Never let a good set of talking points go to waste! Earlier this morning, one of the broadcast networks asked if I was available for a segment on the latest Trump administration tariff announcements, and wanted to get an idea of where I came down. Even as I was typing up the following, though, I was told that the plan had changed, and that the program in question had decided to go with a Member of Congress instead.
Yet since they’re still relevant to this latest phase of U.S. trade policy, I thought you might find them useful in this slightly edited form.
1. If the Europeans and other major economies retaliate vs the new U.S. steel and aluminum tariffs, they’ll make clear their indifference to the government-subsidized Chinese output has flooded global markets with both these metals, and seriously distorted trade flows. In recent years, these foreign governments have paid lip service to the need to curb Chinese overcapacity, but many have enabled it by transshipping Chinese metals (mainly steel) to the US market or stepping up their own exports to the US to relieve the pressure China has put on their own producers.
2. As a result, (as I’ve previously documented) during the current global economic recovery, the US is the only major steel producing country that has seen its share of world output fall significantly.
3. Moreover, (as I’ve also shown), the higher input costs resulting from the new metals and other tariffs pale beside the benefits recently received by U.S.-based businesses (including metals users) due to tax reform and regulatory relief.
4. Re both the steel and China tariffs, I wish that Trump had backed a superior alternative: the Border Adjustment Tax contained in the original version of the House GOP tax bill.
The BAT would have functioned like a value-added tax (a levy imposed by virtually every other country) — imposing a tax on imports heading for the U.S. market, and providing a subsidy for U.S. exports. Since the BAT would have been across-the-board, no U.S. industry (e.g., metals-using manufacturers) could have argued that it was going to be disadvantaged because its products would have received the same benefits.
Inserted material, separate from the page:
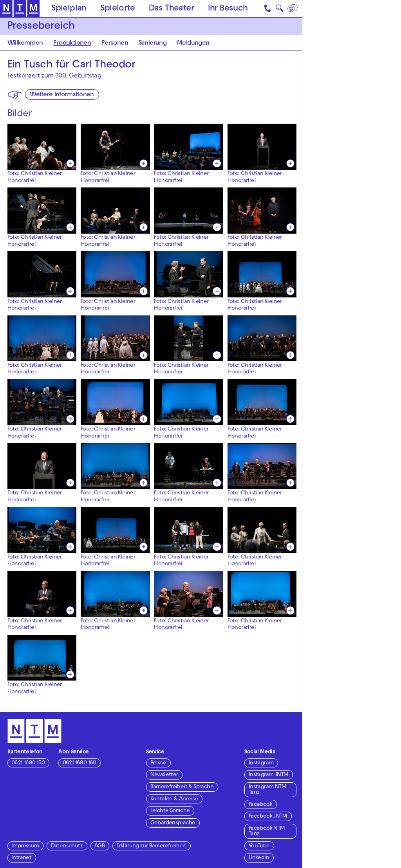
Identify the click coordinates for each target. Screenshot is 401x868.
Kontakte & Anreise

Moreover, the BAT was backed not only by House GOP leaders with staunch pro-free trade records. It was also supported by many major multinational manufacturers. In addition, it would have been perfectly legal under the WTO, since it so closely resembles the value-added taxes so many other countries have had in place for decades. But President Trump – for reasons that remain unclear – never came on board.
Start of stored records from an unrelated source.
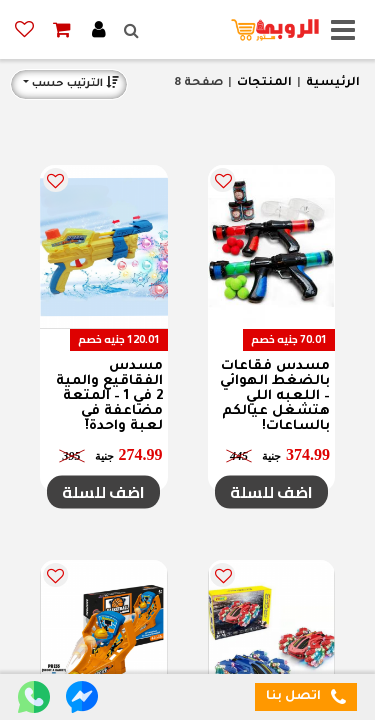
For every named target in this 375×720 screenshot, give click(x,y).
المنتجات (264, 83)
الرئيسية (333, 83)
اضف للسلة (271, 492)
5. In the absence of the BAT, though, the metals tariffs are essential for correcting major distortions in global trade flows caused by Chinese overcapacity, and the China-specific tariffs are essential for offsetting the impact of Chinese trade predation (including rampant intellectual property theft and extortion) on high tech industries, exemplified by the “Made in China 2025” program.
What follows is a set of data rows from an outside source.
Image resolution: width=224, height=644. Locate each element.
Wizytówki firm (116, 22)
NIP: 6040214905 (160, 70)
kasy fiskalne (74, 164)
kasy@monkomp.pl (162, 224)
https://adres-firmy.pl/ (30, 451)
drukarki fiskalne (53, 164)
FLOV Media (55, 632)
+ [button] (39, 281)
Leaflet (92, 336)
6. Nonetheless, re China specifically, I have criticized some of the Trump response as being internally inconsistent. If for example the United States convinces the Chinese to treat U.S. companies operating in China more equitably, U.S. corporate investment in the PRC could well increase, and the trade deficit that Mr. Trump wants to shrink is likely to grow, as much US investment in China creates products exported to the US.
7. More generally, I’m deeply skeptical that any Chinese promises to halt or reduce these forms of protectionism can be verified — because the Chinese bureaucracy operates so secretively, the Chinese national manufacturing complex is so vast, and because the United States will never be able to send over to China enough officials to monitor compliance effectively.
8. As a result, rather than seeking to improve Chinese behavior, I believe U.S. policy toward the PRC should aim first and foremost to reduce the extensive linkages between the two economies. In this vein, ever more sweeping U.S. moves and proposals to curb Chinese direct investment in key industries in America is a good first step.